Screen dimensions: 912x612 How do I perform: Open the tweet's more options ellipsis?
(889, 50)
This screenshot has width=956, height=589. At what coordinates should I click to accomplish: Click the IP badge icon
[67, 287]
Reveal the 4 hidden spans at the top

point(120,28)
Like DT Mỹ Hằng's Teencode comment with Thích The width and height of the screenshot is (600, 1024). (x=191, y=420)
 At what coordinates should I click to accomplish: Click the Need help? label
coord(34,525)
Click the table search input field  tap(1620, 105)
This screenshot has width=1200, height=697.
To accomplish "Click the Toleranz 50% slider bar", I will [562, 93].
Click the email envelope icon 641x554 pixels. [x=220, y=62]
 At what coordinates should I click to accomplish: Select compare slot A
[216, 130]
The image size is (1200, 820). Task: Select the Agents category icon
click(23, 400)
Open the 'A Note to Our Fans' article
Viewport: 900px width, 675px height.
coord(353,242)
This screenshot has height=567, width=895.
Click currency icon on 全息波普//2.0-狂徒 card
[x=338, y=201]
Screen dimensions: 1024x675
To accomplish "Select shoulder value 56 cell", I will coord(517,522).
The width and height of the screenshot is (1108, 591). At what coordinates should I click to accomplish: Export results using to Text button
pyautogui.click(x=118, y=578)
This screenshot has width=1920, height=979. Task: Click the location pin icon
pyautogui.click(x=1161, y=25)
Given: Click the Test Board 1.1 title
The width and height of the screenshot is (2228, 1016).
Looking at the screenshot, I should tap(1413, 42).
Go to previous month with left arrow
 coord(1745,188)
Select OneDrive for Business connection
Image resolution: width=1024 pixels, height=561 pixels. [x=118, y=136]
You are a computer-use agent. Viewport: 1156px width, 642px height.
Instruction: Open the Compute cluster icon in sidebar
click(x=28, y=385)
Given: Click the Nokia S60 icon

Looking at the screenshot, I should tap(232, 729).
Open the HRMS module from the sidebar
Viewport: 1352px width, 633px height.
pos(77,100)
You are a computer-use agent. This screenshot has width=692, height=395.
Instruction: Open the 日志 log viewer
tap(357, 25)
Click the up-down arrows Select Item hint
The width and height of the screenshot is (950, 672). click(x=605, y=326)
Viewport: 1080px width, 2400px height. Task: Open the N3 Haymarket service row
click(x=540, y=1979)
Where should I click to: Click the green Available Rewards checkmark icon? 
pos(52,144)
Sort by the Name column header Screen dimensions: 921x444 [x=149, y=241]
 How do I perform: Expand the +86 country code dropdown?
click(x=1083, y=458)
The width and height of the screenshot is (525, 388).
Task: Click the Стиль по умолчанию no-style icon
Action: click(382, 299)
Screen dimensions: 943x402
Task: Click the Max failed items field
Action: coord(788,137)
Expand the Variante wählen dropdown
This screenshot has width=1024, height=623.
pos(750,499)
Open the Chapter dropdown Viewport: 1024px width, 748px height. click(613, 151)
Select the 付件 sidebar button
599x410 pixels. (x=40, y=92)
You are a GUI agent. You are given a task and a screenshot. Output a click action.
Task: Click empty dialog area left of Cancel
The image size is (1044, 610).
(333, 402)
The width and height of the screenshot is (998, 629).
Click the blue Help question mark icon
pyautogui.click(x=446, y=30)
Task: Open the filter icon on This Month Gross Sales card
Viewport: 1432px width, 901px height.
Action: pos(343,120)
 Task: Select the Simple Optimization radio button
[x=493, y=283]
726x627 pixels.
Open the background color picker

- - -

_TASK DESCRIPTION_:
Of all the lines in the data above, show only those that hold the word "computer".

_OUTPUT FOR THIS TASK_:
You are a computer-use agent. Viewport: 1156px width, 642px height.
You are a computer-use agent. This screenshot has width=692, height=395.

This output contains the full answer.